Abstract
Background: Generalizability theory (G theory) is a statistical method to analyze the results of psychometric tests, such as tests of performance like the Objective Structured Clinical Examination, written or computer-based knowledge tests, rating scales, or self-assessment and personality tests. It is a generalization of classical reliability theory, which examines the relative contribution of the primary variable of interest, the performance of subjects, compared to error variance. In G theory, various sources of error contributing to the inaccuracy of measurement are explored. G theory is a valuable tool in judging the methodological quality of an assessment method and improving its precision.
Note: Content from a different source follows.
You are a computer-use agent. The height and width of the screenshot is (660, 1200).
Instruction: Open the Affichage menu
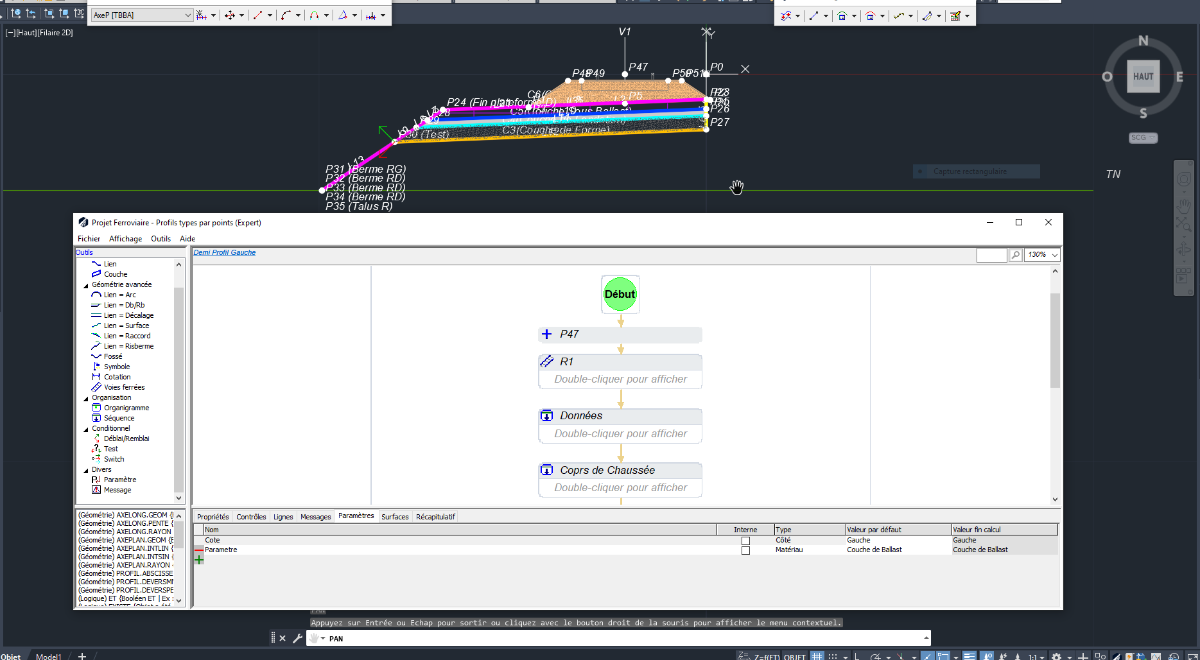tap(125, 239)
Aim: Starting from basic statistical principles, we gradually develop and explain the method. We introduce tools to perform generalizability analysis, and illustrate the use of generalizability analysis with a series of common, practical examples in educational practice.
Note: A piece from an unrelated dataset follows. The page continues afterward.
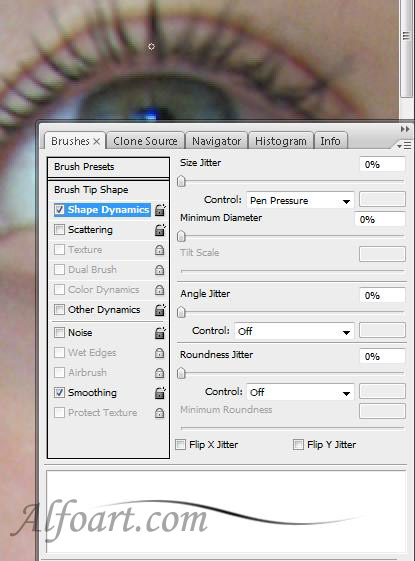Collapse panel with double-arrow icon
415x561 pixels.
(405, 129)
Conclusion: We realize that statistics and mathematics can be either boring or fearsome to many physicians and educators, yet we believe that some foundations are necessary for a better understanding of generalizability analysis. Consequently, we have tried, wherever possible, to keep the use of equations to a minimum and to use a conversational and slightly “off-serious” style.
Notes
1. The authors, both amateur cabinet makers, adhere to the maxim: measure twice, cut once.
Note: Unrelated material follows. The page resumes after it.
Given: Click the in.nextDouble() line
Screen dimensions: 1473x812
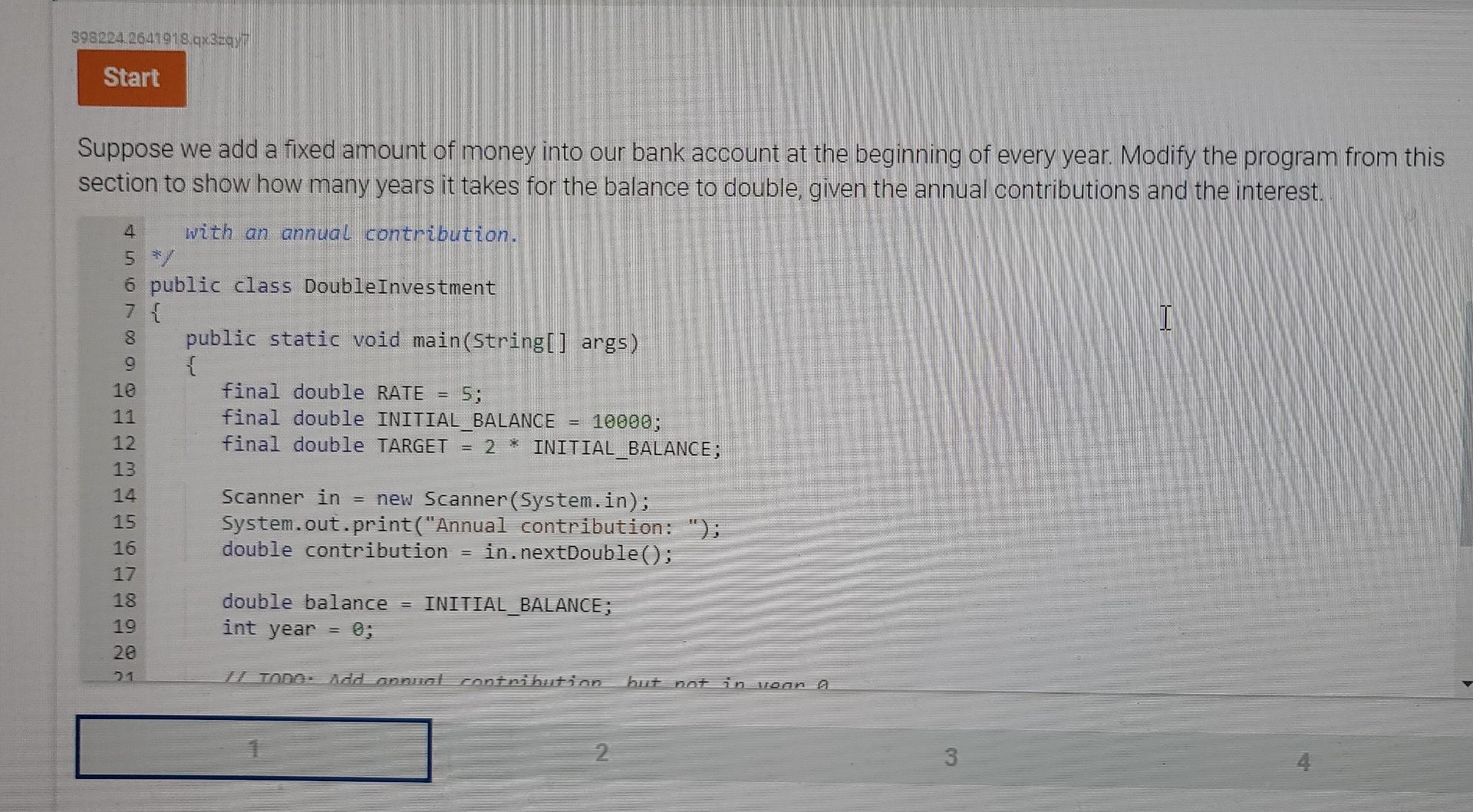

2. Cardinet (Citation1975), Tourneur and Allal were the first to point out that the “object of measurement” may change, and can be viewed as one more source of variance.
3. We call this a “three facet” design, referring to the number of facets of generalization.
4. This rule indicates that the definition of a stratification facet is that the object of measurement (Person) is nested in it.
5. The term “stratification” is consistent with the terminology of Brennan, Citation2001, Section 5.2.